Extracted text =>
Although the model improves across the internal ReDiX benchmark domains, the model should primarily be considered a legal-focused Italian embedding model, since the fine-tuning process was designed around Italian legal retrieval.


Full Model Architecture

SentenceTransformer(
  (0): Transformer({
      'transformer_task': 'feature-extraction',
      'modality_config': {
          'text': {
              'method': 'forward',
              'method_output_name': 'last_hidden_state'
          }
      },
      'module_output_name': 'token_embeddings',
      'architecture': 'Qwen3Model'
  })
  (1): Pooling({
      'embedding_dimension': 1024,
      'pooling_mode': 'lasttoken',
      'include_prompt': True
  })
  (2): Normalize({})
)

Usage

Installation

pip install -U sentence-transformers

Direct Usage with Sentence Transformers

from sentence_transformers import SentenceTransformer

model = SentenceTransformer("ReDiX/Legal-Embedding-Ita-0.6b")

queries = [
    "Qual è il lasso di tempo obbligatorio prima di ripresentare una domanda di adesione al codice dopo un rifiuto?"

Records shown =>
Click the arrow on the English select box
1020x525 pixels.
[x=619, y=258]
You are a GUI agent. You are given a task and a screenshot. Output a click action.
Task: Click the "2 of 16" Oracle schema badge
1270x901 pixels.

Prompt =>
Please explain in one to three sentences why the text on the Italian embedding model says the model should primarily be considered a legal-focused Italian embedding model.

Problem solution =>
The fine-tuning process was designed around Italian legal retrieval. The model does improve across the internal ReDiX benchmark domains, but that fine-tuning focus is why it is presented mainly as a legal-focused Italian embedding model.